Meutya menyebut bahwa PP Tunas bakal menunda sekitar 70 juta anak di bawah 16 tahun agar tidak menggunakan medsos.
"Untuk usia anak yang sesuai undang-undang yaitu 18 tahun, ada kurang lebih 82 juta anak. Lalu kalau kita turunkan ke 16 tahun sesuai aturan ini, ada kurang lebih 70 juta anak," papar dia.
![Konferensi pers PP Tunas di Kantor Komdigi, Jakarta, Rabu (11/3/2026). [Suara.com/Dicky Prastya]](https://media.suara.com/pictures/653x366/2026/03/11/18964-konferensi-pers-pp-tunas.jpg)
Ia juga membandingkan aturan yang ada di Australia, di mana anak di bawah umur dilarang mengakses media sosial. Hanya saja perbandingan anak di sana masih sekitar 5,7 juta, berbeda dengan Indonesia dengan 70 juta anak.
Lebih lanjut Meutya menyebut kalau larangan anak main medsos tak serta merta ada. Aturan itu diterbitkan Komdigi berdasarkan Undang-undang (UU) Nomor 1 Tahun 2024 tentang Perubahan Kedua atas Undang-Undang Nomor 11 Tahun 2008 tentang Informasi dan Transaksi Elektronik.
Setelah UU ITE, barulah muncul Peraturan Pemerintah Nomor 17 Tahun 2025 tentang Tata Kelola Penyelenggaraan Sistem Elektronik dalam Pelindungan Anak (PP Tunas) yang dimatangkan lagi dengan Peraturan Menteri Komunikasi dan Digital Nomor 9 Tahun 2026.

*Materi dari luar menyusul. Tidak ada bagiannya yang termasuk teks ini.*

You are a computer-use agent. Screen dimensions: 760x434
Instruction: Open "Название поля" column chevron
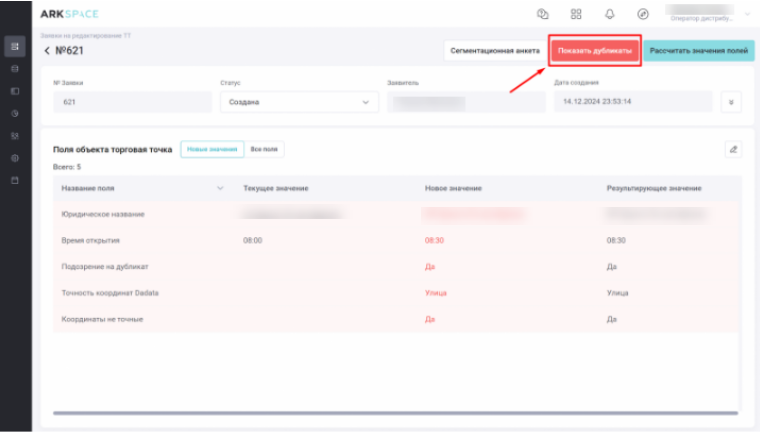tap(220, 188)
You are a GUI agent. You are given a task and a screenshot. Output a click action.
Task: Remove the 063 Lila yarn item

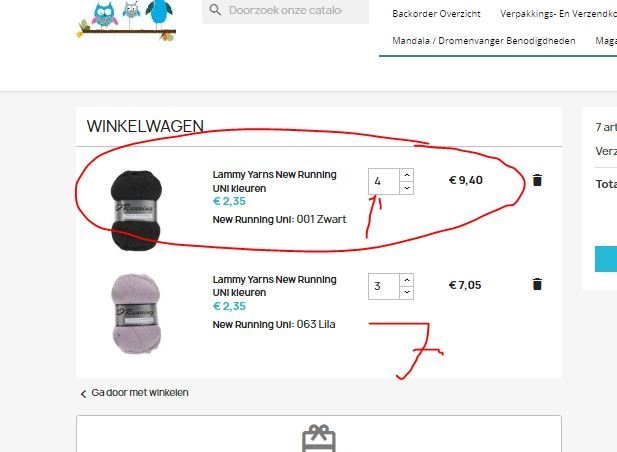(537, 284)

Baca Juga: Ada PP Tunas, Mendagri Janjikan Insentif ke Pemda Jika Batasi Anak Main Medsos
"Ini yang kemudian menjadi pegangan Kemkomdigi menggodok peraturan Menteri yang kami keluarkan di Maret tahun 2026. Untuk efektivitas implementasi, kemudian akses social media hingga usia 16 tahun," pungkasnya.